REQUIRED TASK >> Give the rows starting at the line containing "You are a GUI" and ending at the line containing "Looking at the" as a JSON list of strings, one string per line, with blank lines and pictures left out.

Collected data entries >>
------------------------------------------------------------

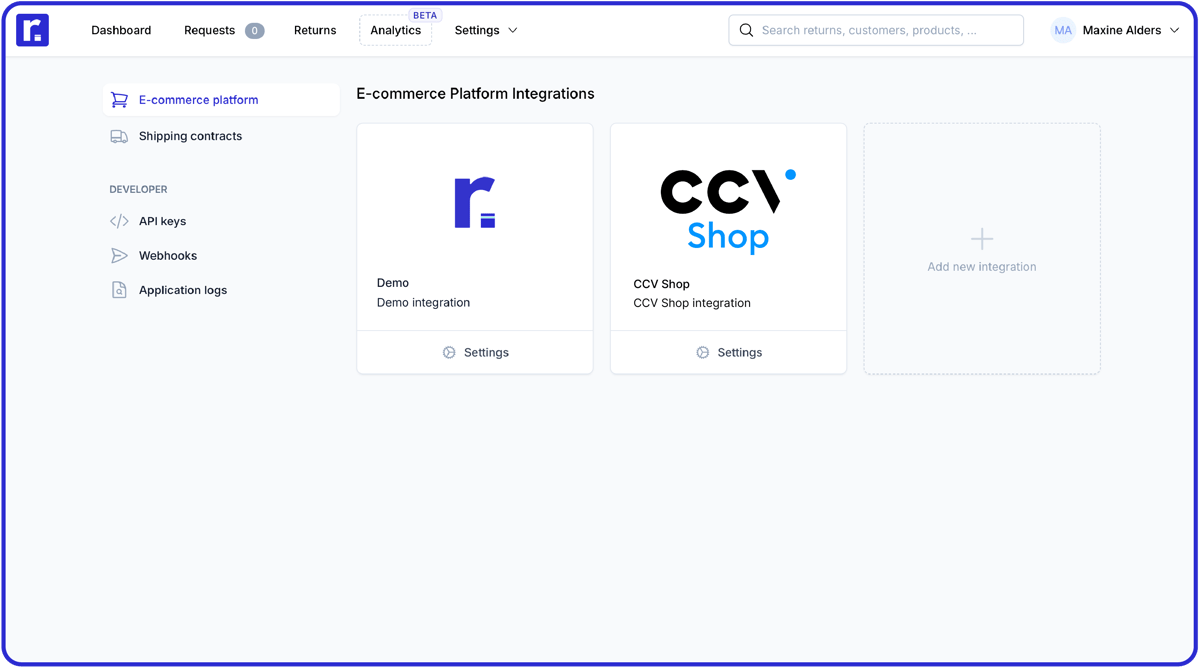Click the plus icon in the dashed card
Viewport: 1200px width, 667px height.
pyautogui.click(x=981, y=237)
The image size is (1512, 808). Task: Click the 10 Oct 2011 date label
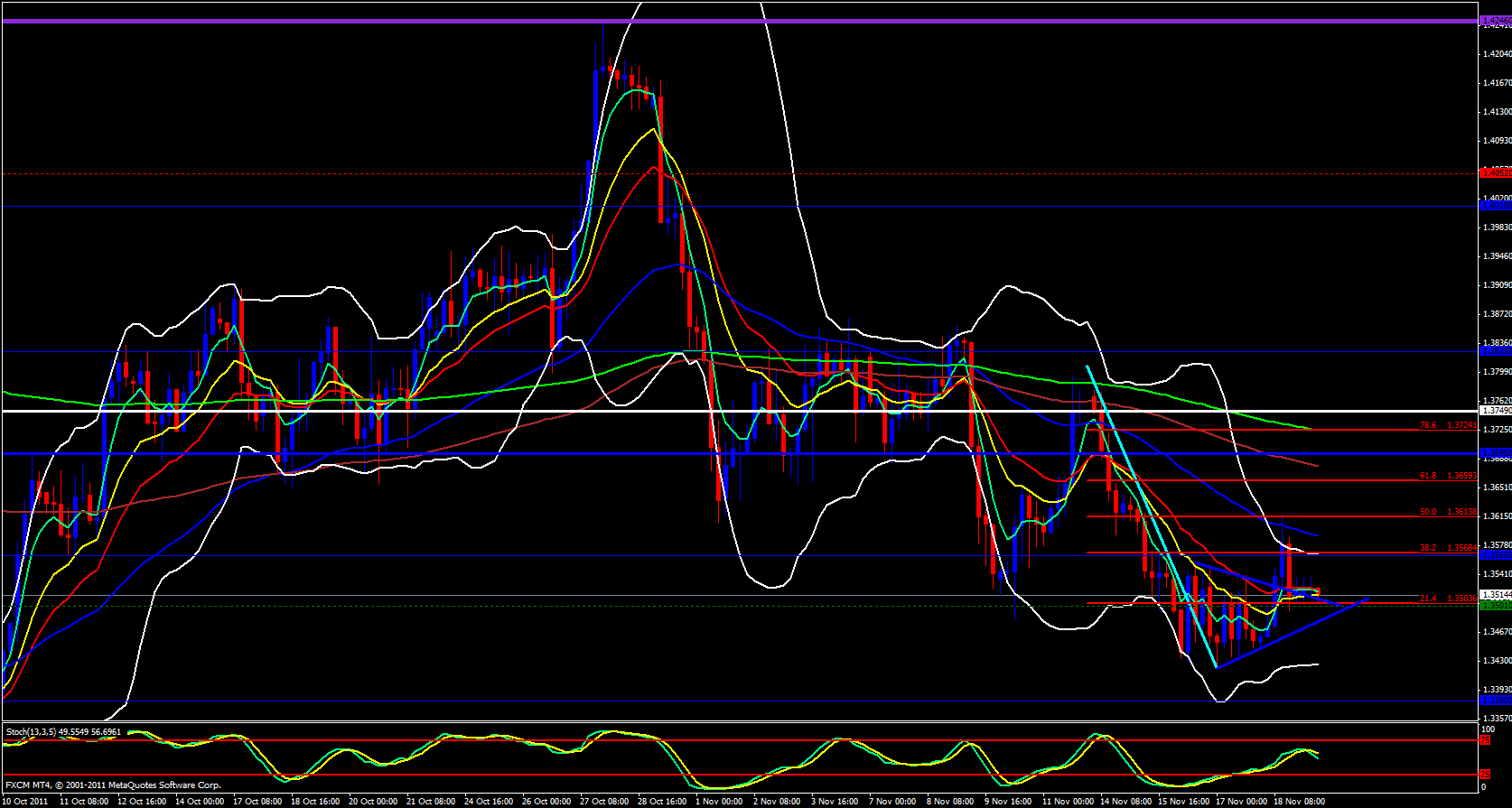point(26,801)
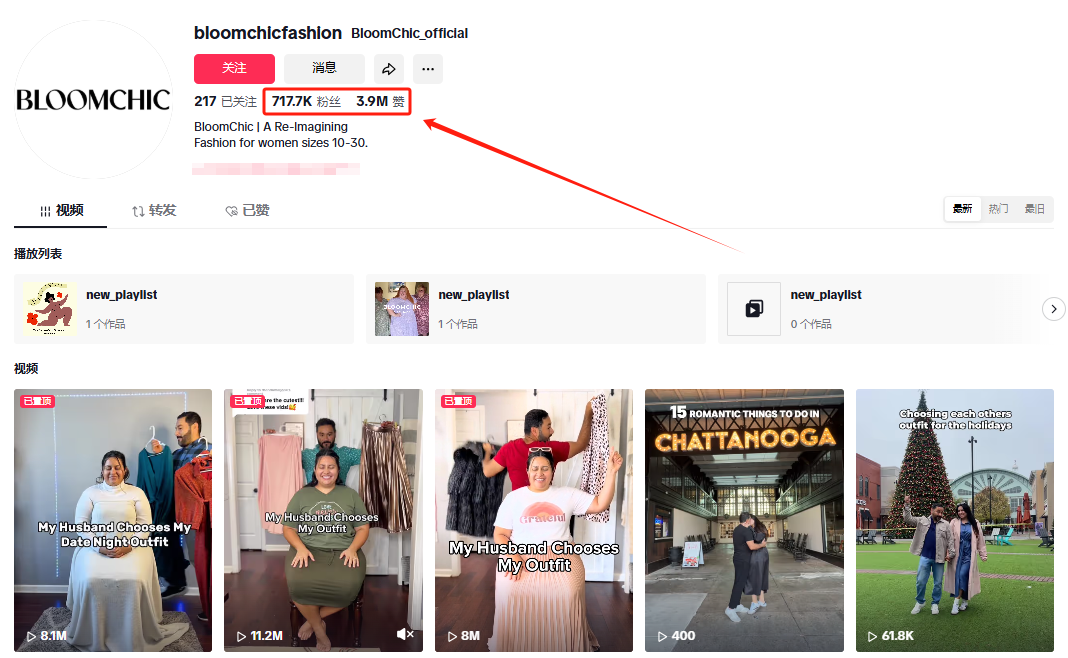Unmute the muted video speaker icon
Image resolution: width=1068 pixels, height=658 pixels.
point(405,635)
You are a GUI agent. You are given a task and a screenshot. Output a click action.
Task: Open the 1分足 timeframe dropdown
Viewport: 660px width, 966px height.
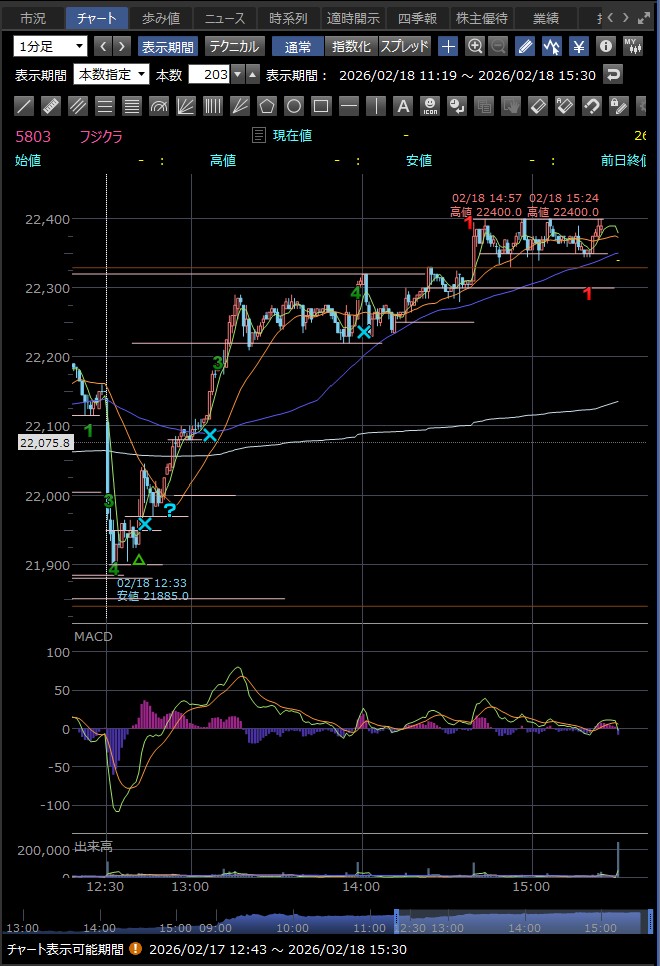[51, 46]
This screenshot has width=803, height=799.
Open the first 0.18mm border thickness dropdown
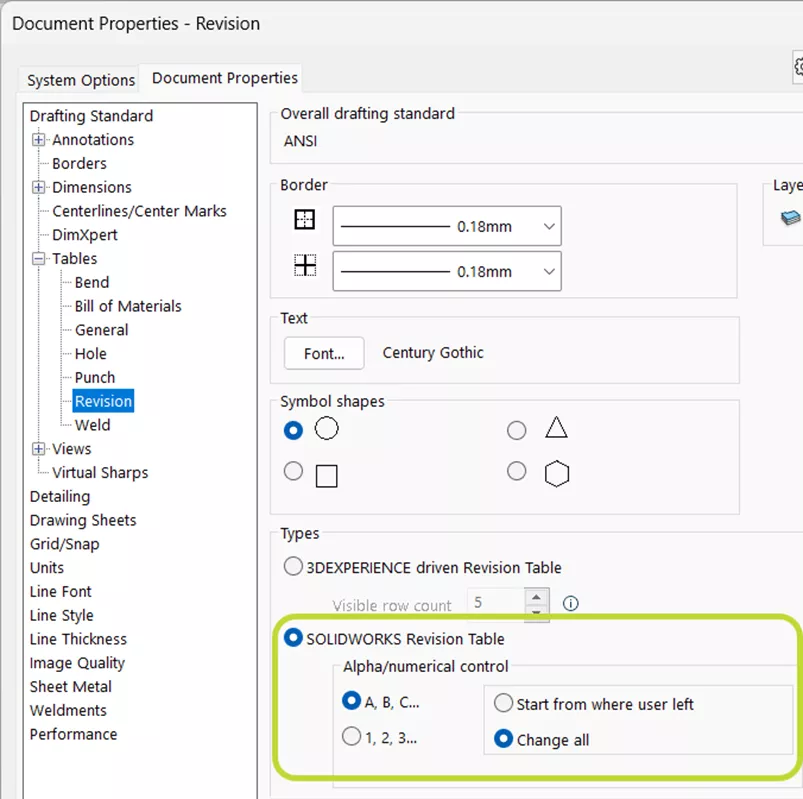(x=549, y=225)
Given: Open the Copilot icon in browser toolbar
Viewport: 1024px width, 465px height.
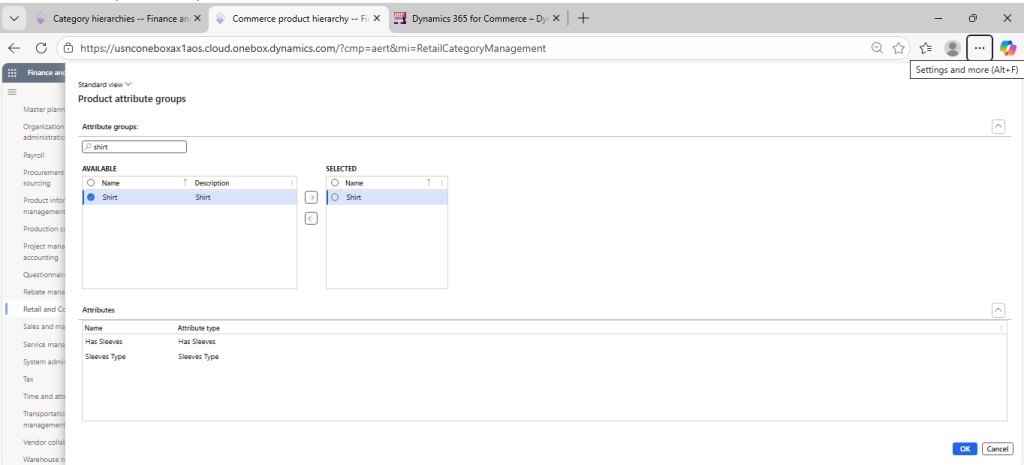Looking at the screenshot, I should point(1007,47).
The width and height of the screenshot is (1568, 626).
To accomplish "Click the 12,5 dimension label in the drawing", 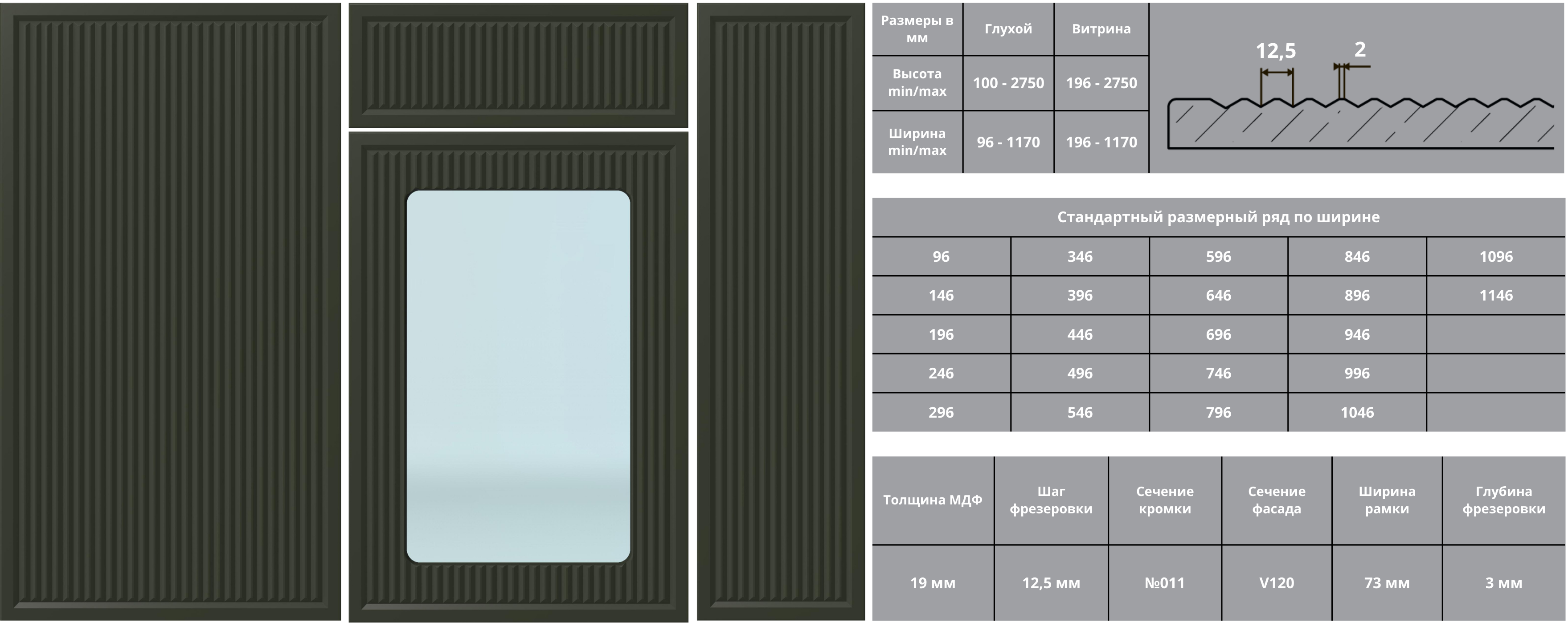I will [1275, 51].
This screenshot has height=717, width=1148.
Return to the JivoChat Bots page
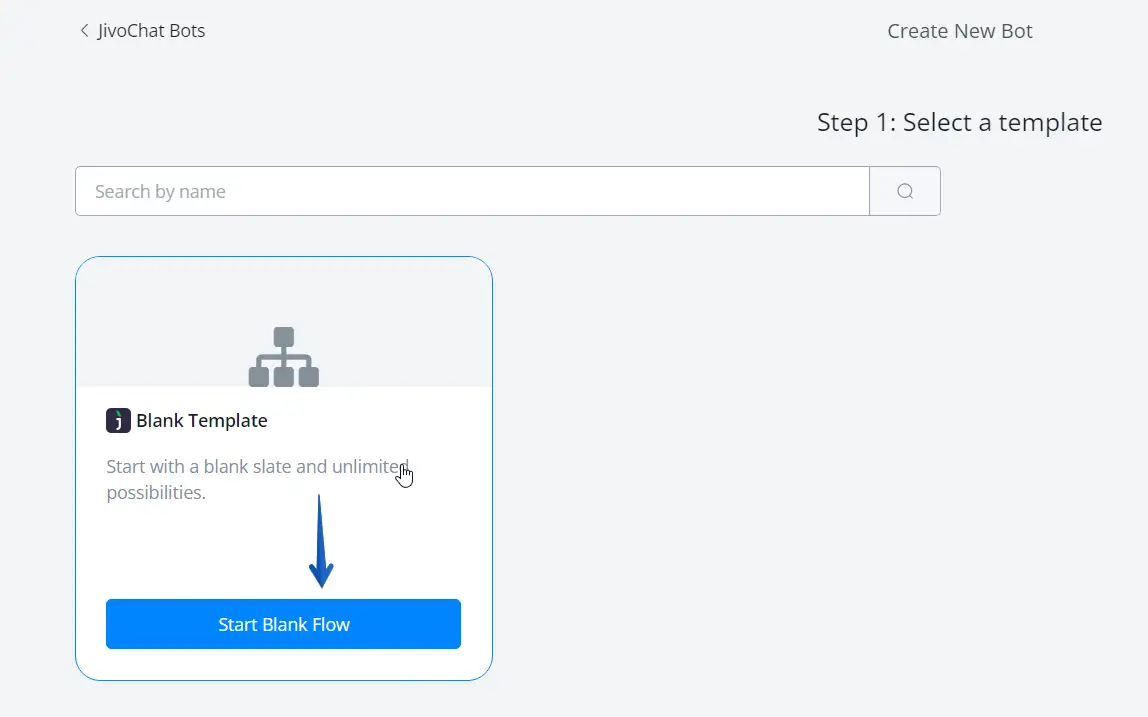(151, 31)
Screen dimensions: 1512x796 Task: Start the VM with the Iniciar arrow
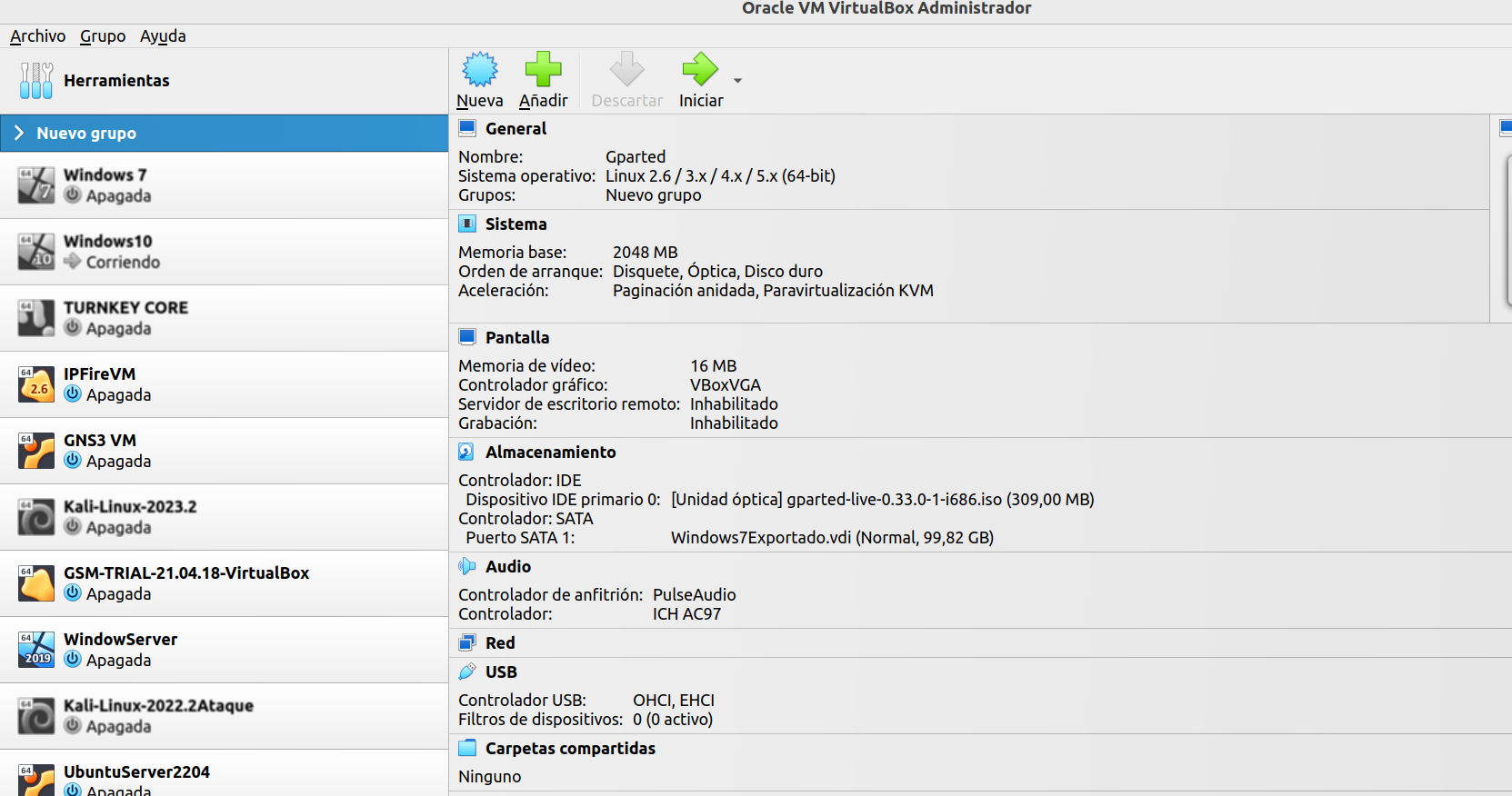700,69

------------------------------------------------------------

ANSWER TO THE TASK >>
[
  "You are a GUI agent. You are given a task and a screenshot. Output a click action.",
  "Task: Open the 1分足 timeframe dropdown",
  "Viewport: 660px width, 966px height.",
  "[51, 46]",
  "This screenshot has width=803, height=799.",
  "Open the first 0.18mm border thickness dropdown",
  "(x=549, y=225)",
  "Given: Open the Copilot icon in browser toolbar",
  "Viewport: 1024px width, 465px height.",
  "Looking at the screenshot, I should point(1007,47)."
]